Two years ago, with fanfare, President Bush declared a remote chain of Hawaiian islands the biggest, most environmentally protected area of ocean in the world.
It hasn't worked out that way.
Cleanup has slowed, garbage is still piling up, and Bush has cut his budget request by 80 percent.
Winning rare praise from conservationists, the president declared the 140,000-square- mile chain in northwestern Hawaii the Papahanaumokuakea Marine National Monument in June 2006.
His proclamation featured some of the strictest measures ever placed on a marine environment. Any material that might injure the area's sensitive coral reefs and 7,000 rare species – a fourth of them found nowhere else in the world – would be prohibited.

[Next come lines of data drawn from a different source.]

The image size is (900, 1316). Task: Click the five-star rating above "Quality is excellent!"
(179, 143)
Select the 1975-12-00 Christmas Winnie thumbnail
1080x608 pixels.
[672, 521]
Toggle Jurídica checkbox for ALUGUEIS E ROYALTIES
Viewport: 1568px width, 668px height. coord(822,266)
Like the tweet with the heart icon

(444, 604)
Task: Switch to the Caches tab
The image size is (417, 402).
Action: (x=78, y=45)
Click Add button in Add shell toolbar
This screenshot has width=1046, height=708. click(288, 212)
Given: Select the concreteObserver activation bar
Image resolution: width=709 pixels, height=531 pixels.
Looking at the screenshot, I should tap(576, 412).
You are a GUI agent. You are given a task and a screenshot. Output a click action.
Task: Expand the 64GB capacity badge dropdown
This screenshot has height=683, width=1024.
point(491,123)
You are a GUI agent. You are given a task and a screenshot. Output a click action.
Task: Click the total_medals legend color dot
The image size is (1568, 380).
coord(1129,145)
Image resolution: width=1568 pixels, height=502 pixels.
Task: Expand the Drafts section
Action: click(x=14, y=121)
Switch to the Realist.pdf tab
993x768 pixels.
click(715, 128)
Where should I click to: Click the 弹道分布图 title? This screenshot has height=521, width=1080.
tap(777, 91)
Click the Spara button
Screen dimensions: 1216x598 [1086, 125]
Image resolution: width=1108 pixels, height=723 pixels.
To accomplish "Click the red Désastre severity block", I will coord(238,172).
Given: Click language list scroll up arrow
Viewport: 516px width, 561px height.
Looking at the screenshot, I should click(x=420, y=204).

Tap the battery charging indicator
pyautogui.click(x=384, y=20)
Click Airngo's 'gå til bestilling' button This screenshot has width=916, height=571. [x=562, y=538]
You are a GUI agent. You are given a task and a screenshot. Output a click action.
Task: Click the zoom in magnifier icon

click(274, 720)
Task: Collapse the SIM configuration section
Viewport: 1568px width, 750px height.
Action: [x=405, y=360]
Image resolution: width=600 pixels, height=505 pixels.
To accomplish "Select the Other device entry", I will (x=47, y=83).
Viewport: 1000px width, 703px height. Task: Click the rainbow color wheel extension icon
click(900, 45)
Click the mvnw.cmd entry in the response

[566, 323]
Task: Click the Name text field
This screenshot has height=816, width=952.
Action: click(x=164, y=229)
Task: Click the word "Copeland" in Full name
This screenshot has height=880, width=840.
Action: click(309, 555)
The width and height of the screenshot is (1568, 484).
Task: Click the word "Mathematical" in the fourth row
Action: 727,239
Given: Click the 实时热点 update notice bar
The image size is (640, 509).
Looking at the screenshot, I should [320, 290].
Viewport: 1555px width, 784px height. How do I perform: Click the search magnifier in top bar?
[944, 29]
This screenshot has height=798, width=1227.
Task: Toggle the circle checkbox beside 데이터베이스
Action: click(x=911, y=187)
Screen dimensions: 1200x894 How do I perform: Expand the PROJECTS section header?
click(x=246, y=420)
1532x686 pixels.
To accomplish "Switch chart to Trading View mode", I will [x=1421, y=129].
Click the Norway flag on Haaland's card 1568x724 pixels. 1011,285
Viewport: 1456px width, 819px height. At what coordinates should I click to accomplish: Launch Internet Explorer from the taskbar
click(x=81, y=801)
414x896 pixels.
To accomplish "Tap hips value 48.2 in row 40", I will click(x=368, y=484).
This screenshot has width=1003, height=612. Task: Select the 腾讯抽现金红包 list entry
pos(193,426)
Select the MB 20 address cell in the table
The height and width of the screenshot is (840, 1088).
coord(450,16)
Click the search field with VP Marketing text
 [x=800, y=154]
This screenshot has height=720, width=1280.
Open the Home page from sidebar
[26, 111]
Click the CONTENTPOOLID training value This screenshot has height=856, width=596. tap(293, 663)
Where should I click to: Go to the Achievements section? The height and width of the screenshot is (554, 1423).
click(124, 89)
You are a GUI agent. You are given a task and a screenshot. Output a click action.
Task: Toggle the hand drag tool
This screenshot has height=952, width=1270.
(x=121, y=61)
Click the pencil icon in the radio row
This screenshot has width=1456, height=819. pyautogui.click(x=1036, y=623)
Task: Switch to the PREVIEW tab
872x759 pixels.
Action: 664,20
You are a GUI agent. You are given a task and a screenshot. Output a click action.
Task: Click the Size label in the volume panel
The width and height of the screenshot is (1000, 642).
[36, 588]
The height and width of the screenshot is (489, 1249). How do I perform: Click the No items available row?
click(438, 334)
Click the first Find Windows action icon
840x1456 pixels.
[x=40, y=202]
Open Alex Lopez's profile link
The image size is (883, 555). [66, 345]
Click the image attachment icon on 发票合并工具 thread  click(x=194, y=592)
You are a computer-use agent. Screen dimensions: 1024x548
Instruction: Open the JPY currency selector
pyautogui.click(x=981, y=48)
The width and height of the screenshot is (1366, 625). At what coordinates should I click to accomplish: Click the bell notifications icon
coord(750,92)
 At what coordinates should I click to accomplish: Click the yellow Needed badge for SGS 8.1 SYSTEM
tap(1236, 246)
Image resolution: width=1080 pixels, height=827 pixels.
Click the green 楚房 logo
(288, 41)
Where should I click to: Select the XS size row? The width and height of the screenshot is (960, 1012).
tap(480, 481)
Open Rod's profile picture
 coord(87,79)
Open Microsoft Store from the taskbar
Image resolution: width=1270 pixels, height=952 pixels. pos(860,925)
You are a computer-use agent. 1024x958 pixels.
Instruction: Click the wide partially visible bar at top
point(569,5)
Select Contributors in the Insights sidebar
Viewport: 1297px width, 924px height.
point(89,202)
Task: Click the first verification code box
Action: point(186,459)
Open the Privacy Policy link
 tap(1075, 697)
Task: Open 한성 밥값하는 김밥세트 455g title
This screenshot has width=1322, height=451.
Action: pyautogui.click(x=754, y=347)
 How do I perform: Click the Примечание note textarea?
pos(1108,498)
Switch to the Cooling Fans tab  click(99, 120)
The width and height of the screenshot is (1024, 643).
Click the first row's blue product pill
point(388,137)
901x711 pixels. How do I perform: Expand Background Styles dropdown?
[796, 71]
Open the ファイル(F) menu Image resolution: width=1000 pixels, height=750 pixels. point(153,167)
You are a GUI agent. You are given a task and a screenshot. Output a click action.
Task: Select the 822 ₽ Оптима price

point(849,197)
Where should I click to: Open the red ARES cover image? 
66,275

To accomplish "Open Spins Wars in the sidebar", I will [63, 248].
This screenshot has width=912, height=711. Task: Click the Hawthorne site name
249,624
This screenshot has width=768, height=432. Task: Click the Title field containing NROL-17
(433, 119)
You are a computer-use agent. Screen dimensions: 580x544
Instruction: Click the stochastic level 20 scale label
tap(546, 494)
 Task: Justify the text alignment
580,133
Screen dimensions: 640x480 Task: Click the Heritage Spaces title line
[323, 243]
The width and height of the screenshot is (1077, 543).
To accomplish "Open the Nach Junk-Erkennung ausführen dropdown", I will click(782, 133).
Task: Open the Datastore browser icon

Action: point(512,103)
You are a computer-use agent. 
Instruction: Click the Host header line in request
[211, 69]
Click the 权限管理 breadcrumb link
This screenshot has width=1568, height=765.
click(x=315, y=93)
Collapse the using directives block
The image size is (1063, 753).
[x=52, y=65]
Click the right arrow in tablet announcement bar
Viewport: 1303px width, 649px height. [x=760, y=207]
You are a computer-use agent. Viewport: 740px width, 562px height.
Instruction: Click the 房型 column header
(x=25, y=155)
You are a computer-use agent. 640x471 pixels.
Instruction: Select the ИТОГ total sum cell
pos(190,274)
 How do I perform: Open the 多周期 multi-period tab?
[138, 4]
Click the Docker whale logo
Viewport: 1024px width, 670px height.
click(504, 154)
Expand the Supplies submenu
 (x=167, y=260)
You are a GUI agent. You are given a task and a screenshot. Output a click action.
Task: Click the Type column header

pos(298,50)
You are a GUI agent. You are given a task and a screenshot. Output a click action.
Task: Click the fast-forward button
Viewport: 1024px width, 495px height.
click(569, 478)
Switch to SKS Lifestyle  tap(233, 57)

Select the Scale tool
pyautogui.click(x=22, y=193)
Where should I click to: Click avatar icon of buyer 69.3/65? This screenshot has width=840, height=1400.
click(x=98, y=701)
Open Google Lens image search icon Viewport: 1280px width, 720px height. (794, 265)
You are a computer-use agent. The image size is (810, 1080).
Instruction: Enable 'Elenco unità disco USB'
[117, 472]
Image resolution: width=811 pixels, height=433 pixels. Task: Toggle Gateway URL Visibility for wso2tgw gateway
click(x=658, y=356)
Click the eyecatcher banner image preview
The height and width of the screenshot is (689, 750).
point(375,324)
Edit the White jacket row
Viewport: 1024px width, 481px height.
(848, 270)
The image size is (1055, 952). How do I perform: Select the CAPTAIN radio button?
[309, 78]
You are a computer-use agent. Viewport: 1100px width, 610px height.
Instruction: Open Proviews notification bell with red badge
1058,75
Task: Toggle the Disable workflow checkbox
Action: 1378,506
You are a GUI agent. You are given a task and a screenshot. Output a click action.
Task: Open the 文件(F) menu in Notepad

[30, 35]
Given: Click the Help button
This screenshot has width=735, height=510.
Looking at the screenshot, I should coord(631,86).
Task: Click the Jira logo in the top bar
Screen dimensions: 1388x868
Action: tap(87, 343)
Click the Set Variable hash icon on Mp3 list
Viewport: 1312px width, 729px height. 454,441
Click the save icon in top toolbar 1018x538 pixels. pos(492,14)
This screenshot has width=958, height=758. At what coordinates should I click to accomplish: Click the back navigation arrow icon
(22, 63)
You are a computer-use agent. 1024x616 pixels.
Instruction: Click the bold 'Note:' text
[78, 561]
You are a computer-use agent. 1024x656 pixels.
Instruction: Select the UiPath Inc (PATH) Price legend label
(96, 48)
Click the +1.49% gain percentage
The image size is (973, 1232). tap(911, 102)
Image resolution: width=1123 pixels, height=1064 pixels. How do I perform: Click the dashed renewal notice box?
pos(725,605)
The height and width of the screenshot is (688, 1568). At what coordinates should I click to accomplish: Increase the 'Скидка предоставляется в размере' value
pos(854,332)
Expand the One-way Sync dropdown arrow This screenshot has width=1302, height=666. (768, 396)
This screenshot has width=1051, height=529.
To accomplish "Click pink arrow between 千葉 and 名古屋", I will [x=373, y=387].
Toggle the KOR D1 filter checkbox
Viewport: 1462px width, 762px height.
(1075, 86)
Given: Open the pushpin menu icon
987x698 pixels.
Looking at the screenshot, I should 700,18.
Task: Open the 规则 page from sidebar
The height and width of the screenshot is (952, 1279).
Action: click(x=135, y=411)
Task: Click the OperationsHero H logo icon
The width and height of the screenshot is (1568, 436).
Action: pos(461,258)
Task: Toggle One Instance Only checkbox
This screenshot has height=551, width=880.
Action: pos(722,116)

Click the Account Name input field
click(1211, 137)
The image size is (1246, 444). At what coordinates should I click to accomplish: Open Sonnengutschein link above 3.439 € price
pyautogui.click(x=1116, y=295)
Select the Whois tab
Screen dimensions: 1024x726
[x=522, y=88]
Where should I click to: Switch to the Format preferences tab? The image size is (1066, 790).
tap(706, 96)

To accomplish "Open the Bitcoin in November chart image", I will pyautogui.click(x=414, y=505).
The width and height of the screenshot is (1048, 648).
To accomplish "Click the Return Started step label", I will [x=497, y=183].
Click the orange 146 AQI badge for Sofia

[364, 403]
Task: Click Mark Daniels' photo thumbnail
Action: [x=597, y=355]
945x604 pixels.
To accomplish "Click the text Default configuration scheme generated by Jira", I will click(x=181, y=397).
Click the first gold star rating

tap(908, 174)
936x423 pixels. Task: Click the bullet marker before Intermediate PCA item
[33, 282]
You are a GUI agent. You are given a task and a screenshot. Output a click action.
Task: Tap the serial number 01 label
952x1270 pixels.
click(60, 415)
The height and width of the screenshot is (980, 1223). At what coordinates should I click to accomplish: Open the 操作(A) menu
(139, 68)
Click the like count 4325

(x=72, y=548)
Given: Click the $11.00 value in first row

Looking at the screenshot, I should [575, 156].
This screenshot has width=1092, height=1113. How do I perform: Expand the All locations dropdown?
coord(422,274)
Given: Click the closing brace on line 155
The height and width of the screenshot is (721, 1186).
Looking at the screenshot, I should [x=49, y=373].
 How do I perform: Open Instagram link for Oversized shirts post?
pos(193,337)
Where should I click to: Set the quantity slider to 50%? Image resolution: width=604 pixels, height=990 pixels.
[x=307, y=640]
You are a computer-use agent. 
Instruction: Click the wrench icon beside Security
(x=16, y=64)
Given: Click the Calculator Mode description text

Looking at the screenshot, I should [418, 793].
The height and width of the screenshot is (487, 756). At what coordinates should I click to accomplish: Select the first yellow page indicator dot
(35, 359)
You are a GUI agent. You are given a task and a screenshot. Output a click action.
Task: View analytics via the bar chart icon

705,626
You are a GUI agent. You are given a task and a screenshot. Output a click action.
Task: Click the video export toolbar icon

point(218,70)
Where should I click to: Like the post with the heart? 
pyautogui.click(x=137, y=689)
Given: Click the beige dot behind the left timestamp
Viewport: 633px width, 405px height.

Many who had fought to get the islands protected thought making the area a monument would accelerate debris pickup. Instead, after an expensive and aggressive sweep in 2002-05, the administration decided to downshift to a maintenance level.
Ocean currents are still bringing an estimated 57 tons of garbage and discarded fishing gear to the 10 islands and the waters surrounding them each year. Endangered monk seals are still being snared and coral reefs smothered by discarded fishing nets. Albatrosses are still feeding on indigestible plastic and feeding it to their young.
The combination of currents, remote location and a plethora of endangered species make marine debris in the northwestern Hawaiian Islands arguably the worst ocean trash problem in the world. Circular currents funnel trash from all over the Pacific Ocean to the islands as if they were a drain in a gigantic sink.
Debris removal, meanwhile, has fallen to 35 tons a year since the islands became a monument, about a third of the 102 tons that boats and divers collected on average before that, including junk that was already there.
And the Bush administration slashed the debris cleanup budget from the $2.1 million spent in 2005, requesting only $400,000 a year through 2008.
Bush now wants an extra $100,000 for removing the smorgasbord of lighters, plastic bottles, refrigerators and fishing nets. But the total amount he would spend in 2009 is still only about 25 percent of what was being spent four years earlier.